**RECORDS SUPPLIED**
======
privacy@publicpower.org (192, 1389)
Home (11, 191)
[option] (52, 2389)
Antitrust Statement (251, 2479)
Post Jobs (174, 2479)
======
Nothing in the data should be left out when you retype it exactly.

privacy@publicpower.org (192, 1389)
Home (11, 191)
[option] (52, 2389)
Antitrust Statement (251, 2479)
Post Jobs (174, 2479)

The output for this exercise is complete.